Where are you?????? 
Can't offer help till we know. It all depends what country and state


----------



## u2slow (Jan 2, 2014)

You'd be best to inquire with your union office which courses they accredit.


----------



## gelect (Jan 27, 2021)

just the cowboy said:


> Where are you??????
> Can't offer help till we know. It all depends what country and state


Ohio and united states

Sent from my Nokia C5 Endi using Tapatalk


----------



## Vladaar (Mar 9, 2021)

Online apprentice classes in Virginia $1025 per year.

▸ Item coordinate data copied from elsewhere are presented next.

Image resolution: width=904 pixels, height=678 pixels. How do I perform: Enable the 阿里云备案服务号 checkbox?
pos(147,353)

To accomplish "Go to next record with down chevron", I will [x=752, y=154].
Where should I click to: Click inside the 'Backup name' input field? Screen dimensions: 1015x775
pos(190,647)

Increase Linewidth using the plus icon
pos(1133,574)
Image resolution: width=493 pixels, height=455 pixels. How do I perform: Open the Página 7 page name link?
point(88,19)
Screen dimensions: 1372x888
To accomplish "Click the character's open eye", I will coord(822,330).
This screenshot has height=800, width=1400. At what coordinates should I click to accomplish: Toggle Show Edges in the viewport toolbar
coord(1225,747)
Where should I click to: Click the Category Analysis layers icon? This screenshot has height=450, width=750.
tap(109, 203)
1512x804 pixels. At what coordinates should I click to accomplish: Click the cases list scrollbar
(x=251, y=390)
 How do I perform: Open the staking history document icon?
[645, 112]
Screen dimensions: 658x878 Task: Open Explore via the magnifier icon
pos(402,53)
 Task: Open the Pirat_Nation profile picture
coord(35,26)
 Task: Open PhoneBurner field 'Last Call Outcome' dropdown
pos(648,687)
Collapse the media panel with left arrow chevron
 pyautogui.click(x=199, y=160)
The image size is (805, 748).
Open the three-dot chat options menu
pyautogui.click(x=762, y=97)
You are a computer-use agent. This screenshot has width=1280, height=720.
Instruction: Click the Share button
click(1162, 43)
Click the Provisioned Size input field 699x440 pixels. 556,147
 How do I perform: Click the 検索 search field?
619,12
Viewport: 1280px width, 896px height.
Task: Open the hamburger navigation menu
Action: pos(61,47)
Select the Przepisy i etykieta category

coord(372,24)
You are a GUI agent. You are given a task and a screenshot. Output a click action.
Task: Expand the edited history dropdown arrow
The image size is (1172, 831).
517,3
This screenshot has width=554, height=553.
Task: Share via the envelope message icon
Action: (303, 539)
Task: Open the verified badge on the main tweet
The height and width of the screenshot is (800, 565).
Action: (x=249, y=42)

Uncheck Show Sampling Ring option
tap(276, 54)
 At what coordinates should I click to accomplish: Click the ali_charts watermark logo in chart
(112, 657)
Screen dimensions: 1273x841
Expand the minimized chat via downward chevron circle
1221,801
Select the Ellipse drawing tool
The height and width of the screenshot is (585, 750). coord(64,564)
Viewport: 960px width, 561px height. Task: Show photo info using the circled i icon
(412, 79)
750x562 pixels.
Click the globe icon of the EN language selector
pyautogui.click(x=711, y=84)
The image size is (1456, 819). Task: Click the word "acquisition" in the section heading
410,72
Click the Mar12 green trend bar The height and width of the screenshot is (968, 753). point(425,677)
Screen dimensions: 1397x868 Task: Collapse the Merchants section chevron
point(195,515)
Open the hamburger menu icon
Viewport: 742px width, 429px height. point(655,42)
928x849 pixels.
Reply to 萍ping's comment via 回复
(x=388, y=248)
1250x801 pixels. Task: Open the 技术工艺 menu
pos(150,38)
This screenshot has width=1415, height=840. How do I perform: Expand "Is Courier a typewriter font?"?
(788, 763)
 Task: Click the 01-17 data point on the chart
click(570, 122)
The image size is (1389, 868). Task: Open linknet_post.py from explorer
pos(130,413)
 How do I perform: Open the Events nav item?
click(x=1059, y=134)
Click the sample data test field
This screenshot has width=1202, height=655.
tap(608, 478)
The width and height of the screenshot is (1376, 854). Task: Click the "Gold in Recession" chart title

Charlottesville-Albemarle Technical Education Center


My Choice. My School. My Future.




www.catec.org


----------



## SG85 (Mar 17, 2021)

This school is accredited for my union. Would the classes work for an apprentice looking for education? Online Electrical Technician from Polaris Career Center


----------



## Vladaar (Mar 9, 2021)

SG85 said:


> This school is accredited for my union. Would the classes work for an apprentice looking for education? Online Electrical Technician from Polaris Career Center


That is what they tell me. I'm paying with my own money, they say the online classes can even be made in a payment plan. I'm doing half one month then the other half next. I didn't know for sure it would work for other states, but that is great if it does. I know DOLI Registered Apprenticeship say's it is good in Virginia. I guess just verify with your state's equivilant.


----------